Parallel Pearson Correlation
Motivation
Let’s look at the time it takes to calculate all pairwise correlation for \(n\) variable, with \(m\)=200 samples.
| n | dt |
|---|---|
| 1e+02 | 1.433043e+00 |
| 1e+03 | 1.359290e+02 |
| 2e+03 | 5.371534e+02 |
| 1e+05 | 1.230446e+06 |
Given the timing above, and the extrapolated timing for \(10^{5}\) genes, which is roughly the order of number of genes/transcripts in a transcriptomic profile, it would take 14.2412778 days to finish the calculation. We can save some more time, by only calculating half of the pairs (since \(cor(A,B) = cor(B,A)\)). The computing time is still beyond the patience of an average scientist. Let’s see how much parallelization can help.
Parallelization
mat = MASS::mvrnorm(n=200,mu = rep(1,3),
Sigma = matrix(c(1, 0.2, 0.7,
0.2, 1, 0.2,
0.7, 0.2, 1), nrow=3))Simple parallelization: one variable per worker
In this approach we’ll distribute one column (variable) to each worker available, thus we can scale to at max \(n\) workers, each will calculate \(n\) correlation coefficient.
# nCores = detectCores() -2
parCor.1 = function(mat,Ncpus=2) {
output =
(parSapply(cl= makeCluster(Ncpus),
X=1:ncol(mat),
FUN = function(i) {
return(sapply(1:ncol(mat), FUN = function(j) {
return(cor(mat[,i],mat[,j]))
}))
})
)
return(output)
}
# parCor.1(mat,nCores)Speed-up
timing.ser[,'nCpus'] = 1
timing = rbind(timing.ser, timing.par)
ggplot(timing, aes(x=n,y=dt,group=nCpus)) +
scale_x_log10() +
scale_y_log10() +
geom_line(aes(color=factor(nCpus))) +
geom_point(aes(color=factor(nCpus)))
Unfortunately this parallization scheme is not working. The speed-up gained at doubling the cores is actually less than 1: the parallel version is much slower than the serial computation.
timing[,'speedUp'] = 1
for (i in 1:nrow(timing)) {
n = timing[i,'n']
reftime = timing[timing[['n']] == n & timing[['nCpus']] == 1, 'dt']
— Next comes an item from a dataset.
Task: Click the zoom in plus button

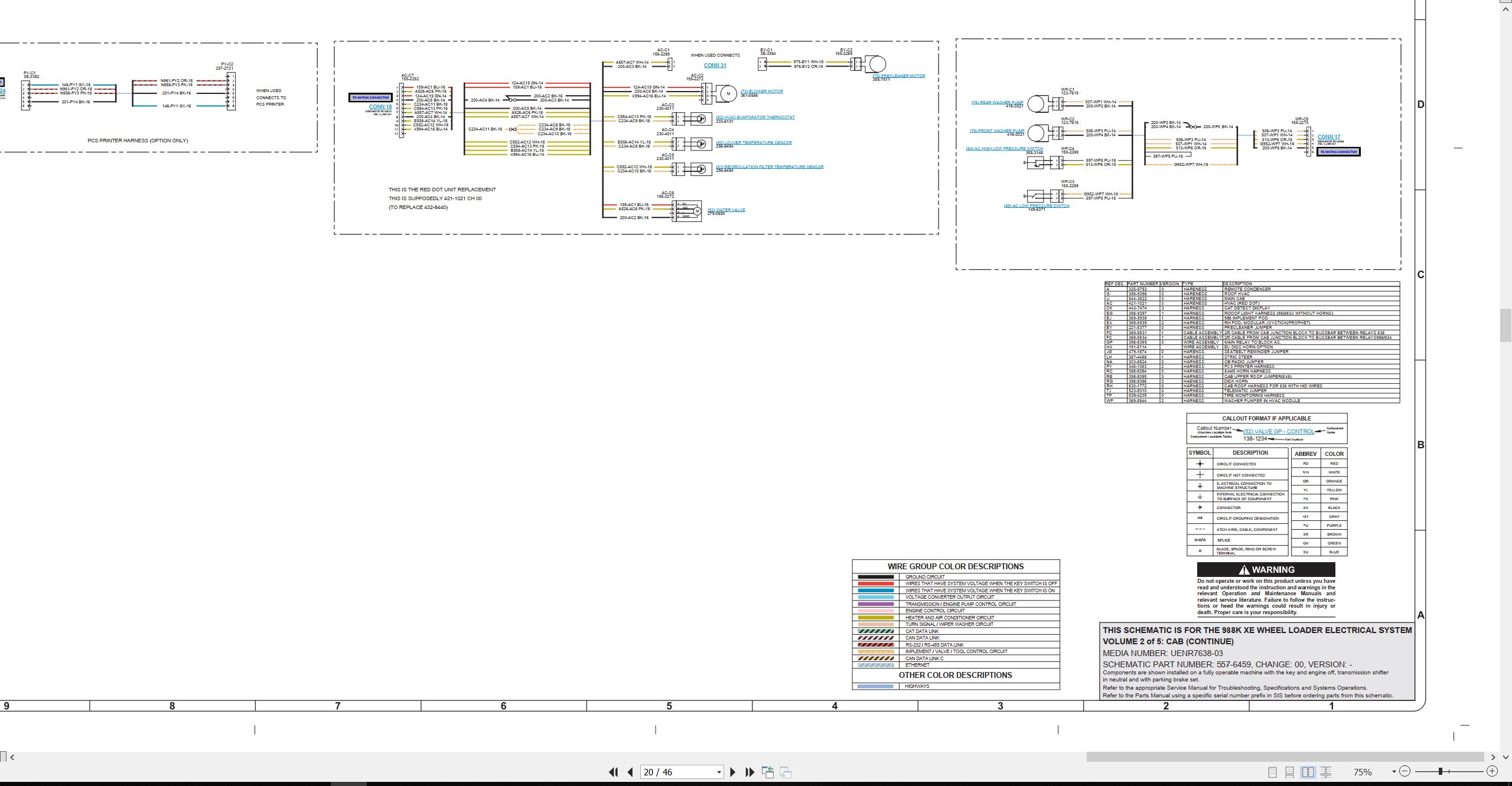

timing[i,'speedUp'] = reftime / timing[i,'dt']
}
knitr::kable(timing)| n | dt | nCpus | speedUp |
|---|---|---|---|
| 1e+02 | 1.433043e+00 | 1 | 1.0000000 |
| 1e+03 | 1.359290e+02 | 1 | 1.0000000 |
| 2e+03 | 5.371534e+02 | 1 | 1.0000000 |
| 1e+05 | 1.230446e+06 | 1 | 1.0000000 |
| 1e+02 | 8.453151e+02 | 2 | 0.0016953 |
| 1e+03 | 4.105283e+04 | 2 | 0.0033111 |
| 1e+02 | 1.398747e+03 | 4 | 0.0010245 |
| 1e+03 | 3.915751e+04 | 4 | 0.0034713 |
| 1e+02 | 2.325909e+03 | 6 | 0.0006161 |
| 1e+03 | 4.027128e+04 | 6 | 0.0033753 |
| 1e+02 | 2.944231e+03 | 8 | 0.0004867 |
| 1e+03 | 3.734735e+04 | 8 | 0.0036396 |
The curse of I/O
Assuming we eventually have a large enough matrix so that the parallization overhead become smaller compared to that of the performance gain, there is yet another problem when the matrix is too large. Each thread will try to create a copy of the big input matrix, thus quickly draining the system memory. The resulted correlation matrix is a large one, too. For example, it takes 37.252903 gigabytes to store a \(10^5 \times 10^5\) matrix in which each element is a 32-bit float. We can go a bit further to retain only the upper (or lower) triangular matrix to reduce the matrix size by half. Even so, the memory requirement is still somewhat beyond an average machine like a laptop (unless you’re on a really decent one). It means you’ll need to write the output to disk at some point.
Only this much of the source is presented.